STUDY MATERIAL >>
--------------------------------------------------
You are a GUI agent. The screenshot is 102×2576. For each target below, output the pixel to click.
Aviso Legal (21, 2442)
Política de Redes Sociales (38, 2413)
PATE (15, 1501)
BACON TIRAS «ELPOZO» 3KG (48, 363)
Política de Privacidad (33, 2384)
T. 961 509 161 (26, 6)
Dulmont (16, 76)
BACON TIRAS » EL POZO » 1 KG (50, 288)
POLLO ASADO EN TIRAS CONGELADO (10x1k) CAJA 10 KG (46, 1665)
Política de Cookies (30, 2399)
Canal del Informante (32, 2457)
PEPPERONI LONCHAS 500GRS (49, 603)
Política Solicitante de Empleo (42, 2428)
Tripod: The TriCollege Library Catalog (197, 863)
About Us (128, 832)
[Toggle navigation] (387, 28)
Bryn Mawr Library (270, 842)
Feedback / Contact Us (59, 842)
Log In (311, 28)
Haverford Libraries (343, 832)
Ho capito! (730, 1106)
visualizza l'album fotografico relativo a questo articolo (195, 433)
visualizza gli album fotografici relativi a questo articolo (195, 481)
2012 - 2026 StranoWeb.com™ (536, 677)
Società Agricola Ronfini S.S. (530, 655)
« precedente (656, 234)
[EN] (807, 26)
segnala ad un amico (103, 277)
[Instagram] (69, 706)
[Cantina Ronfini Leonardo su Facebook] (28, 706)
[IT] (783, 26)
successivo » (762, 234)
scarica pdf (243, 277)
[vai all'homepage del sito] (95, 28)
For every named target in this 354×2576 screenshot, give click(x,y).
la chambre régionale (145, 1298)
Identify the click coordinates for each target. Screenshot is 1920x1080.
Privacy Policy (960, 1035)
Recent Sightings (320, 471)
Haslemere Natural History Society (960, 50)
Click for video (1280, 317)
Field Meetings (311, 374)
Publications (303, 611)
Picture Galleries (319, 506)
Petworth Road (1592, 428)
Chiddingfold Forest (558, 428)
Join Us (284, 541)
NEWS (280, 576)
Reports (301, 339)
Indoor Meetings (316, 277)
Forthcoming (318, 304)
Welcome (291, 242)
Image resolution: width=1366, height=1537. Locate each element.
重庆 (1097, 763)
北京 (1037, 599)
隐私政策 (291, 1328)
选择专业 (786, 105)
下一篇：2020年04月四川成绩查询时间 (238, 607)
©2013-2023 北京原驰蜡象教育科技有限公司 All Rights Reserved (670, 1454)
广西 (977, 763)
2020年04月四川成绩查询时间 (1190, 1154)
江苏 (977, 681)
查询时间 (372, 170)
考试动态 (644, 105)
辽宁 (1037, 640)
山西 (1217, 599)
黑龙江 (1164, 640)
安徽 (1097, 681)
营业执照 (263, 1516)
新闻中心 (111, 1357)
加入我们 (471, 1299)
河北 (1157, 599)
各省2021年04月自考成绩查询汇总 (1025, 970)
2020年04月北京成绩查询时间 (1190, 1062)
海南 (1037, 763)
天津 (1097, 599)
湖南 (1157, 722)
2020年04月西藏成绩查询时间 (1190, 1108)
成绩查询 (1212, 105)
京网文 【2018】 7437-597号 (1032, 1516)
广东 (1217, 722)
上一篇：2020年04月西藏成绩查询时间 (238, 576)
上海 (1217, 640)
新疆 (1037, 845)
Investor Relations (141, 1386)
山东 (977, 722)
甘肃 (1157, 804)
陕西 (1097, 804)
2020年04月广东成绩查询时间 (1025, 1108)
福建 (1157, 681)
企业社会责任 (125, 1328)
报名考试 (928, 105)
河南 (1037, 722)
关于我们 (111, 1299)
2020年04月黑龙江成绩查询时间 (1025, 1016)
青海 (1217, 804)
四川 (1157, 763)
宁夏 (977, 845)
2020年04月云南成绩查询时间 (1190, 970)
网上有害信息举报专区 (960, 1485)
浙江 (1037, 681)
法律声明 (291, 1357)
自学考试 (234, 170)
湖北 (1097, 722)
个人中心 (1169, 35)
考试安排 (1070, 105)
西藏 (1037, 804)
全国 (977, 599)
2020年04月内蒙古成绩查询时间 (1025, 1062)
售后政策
--------------------------------------------------
TASK REQUIREMENTS >> In the listing above, find the line containing "Chiddingfold Forest (558, 428)" and the line containing "Reserved (670, 1454)", then repeat those two lines and everything between them exactly.

ANSWER TO THE PROBLEM >>
Chiddingfold Forest (558, 428)
Join Us (284, 541)
NEWS (280, 576)
Reports (301, 339)
Indoor Meetings (316, 277)
Forthcoming (318, 304)
Welcome (291, 242)
Image resolution: width=1366, height=1537. Locate each element.
重庆 (1097, 763)
北京 (1037, 599)
隐私政策 (291, 1328)
选择专业 (786, 105)
下一篇：2020年04月四川成绩查询时间 (238, 607)
©2013-2023 北京原驰蜡象教育科技有限公司 All Rights Reserved (670, 1454)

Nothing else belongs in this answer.